Dr. Lev: It depends on the setting. Our book was in process over a three-year period. My co-author and I devoted an entire year to analyzing hundreds of quarterly analyst (earnings) calls. Keep in mind that an analyst may have just one opportunity to ask the question. There were no — no — questions ever raised about ESG performance, corporate sustainability, and related topics. We reviewed, as I said, hundreds of earnings calls, with about 25-to-30 questions on each call.
G&A Institute: What kinds of questions may be directed to corporate managers on the calls about intangible items?
Dr. Lev: There were questions about the R&D efforts, the pipeline for example for pharma companies. Customer franchise was an important topic. Changes in U.S. patent law resulted in much more information being disclosed by the U.S. Patent Office related to the filings. The entire argument made for patent filing, for example, and this is a subject the analysts are interested in.
G&A Institute: Are there any discussions, analyst and corporate, about ESG/sustainability?
Dr. Lev: Yes, these questions are mostly in the one-to-one conversations.
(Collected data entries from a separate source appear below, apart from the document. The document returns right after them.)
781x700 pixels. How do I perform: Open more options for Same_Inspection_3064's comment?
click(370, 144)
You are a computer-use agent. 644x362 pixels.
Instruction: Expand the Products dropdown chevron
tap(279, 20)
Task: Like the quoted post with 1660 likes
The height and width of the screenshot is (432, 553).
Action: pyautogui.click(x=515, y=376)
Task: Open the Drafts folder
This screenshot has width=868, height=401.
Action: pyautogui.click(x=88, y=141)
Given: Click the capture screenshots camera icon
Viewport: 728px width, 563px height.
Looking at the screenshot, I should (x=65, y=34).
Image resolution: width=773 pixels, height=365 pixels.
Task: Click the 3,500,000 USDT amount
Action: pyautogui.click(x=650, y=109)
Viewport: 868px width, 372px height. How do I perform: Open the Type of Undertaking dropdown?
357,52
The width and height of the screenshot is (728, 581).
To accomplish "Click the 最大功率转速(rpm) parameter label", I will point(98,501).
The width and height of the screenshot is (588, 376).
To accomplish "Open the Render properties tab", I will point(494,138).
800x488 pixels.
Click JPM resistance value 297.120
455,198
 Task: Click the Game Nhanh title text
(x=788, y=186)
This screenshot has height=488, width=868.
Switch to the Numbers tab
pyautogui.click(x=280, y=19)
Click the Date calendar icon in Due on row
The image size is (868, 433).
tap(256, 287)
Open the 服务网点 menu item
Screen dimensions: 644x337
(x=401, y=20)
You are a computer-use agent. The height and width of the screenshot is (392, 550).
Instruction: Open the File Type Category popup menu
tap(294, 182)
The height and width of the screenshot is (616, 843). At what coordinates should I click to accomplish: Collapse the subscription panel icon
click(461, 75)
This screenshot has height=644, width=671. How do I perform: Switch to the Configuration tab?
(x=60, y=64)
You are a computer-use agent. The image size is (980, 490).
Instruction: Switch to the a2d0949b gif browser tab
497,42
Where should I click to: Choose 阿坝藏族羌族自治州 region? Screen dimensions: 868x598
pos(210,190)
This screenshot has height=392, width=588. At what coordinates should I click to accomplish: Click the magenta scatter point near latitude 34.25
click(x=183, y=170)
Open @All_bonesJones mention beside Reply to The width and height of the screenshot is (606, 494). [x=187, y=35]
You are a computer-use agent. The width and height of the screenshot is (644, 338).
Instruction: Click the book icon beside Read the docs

A challenge is that in my opinion, the ESG metrics available are not yet at investment-grade. There is a good bit of investor interest and discussion with companies about sustainability. The factors are quite relevant to investors. But the “how-wonderful-we-are” communications by large public companies are not really relevant to investors.
G&A Institute: What kinds of information about the CSR or environmental sustainability intangibles, in your opinion, is of importance to investors?
Dr. Lev: Think about the special capabilities of the public corporation. The organization typically has special capacity to do good. Not just to donate money, which is something the shareholders could do without the company. But to share with the stakeholder, like a community organization, the special know how and other resources to make good things happen. The world really expects this now of companies. Call it Corporate Social Responsibility if you like.
The Cisco Example
Explains Dr. Lev: Cisco is a fine example of this. The Company has a Networking Academy, and they invite people to enroll and take free educational courses to learn more about networking. There have been millions of people graduating from this academy and receiving certificates. Cisco management leverages its special capacity in doing this. And it is a good idea if you think about the impact of this far-sighted approach to generate more interest in and business with Cisco.
The Home Depot Example
Another example he offers is Home Depot. The company teams with an NGO – Kaboom — to build playgrounds for children. In terms of special capacity, HD does provide materials, but also provides company legal talent to help situate the playgrounds in the neighborhood. That is far more than throwing money at a community need.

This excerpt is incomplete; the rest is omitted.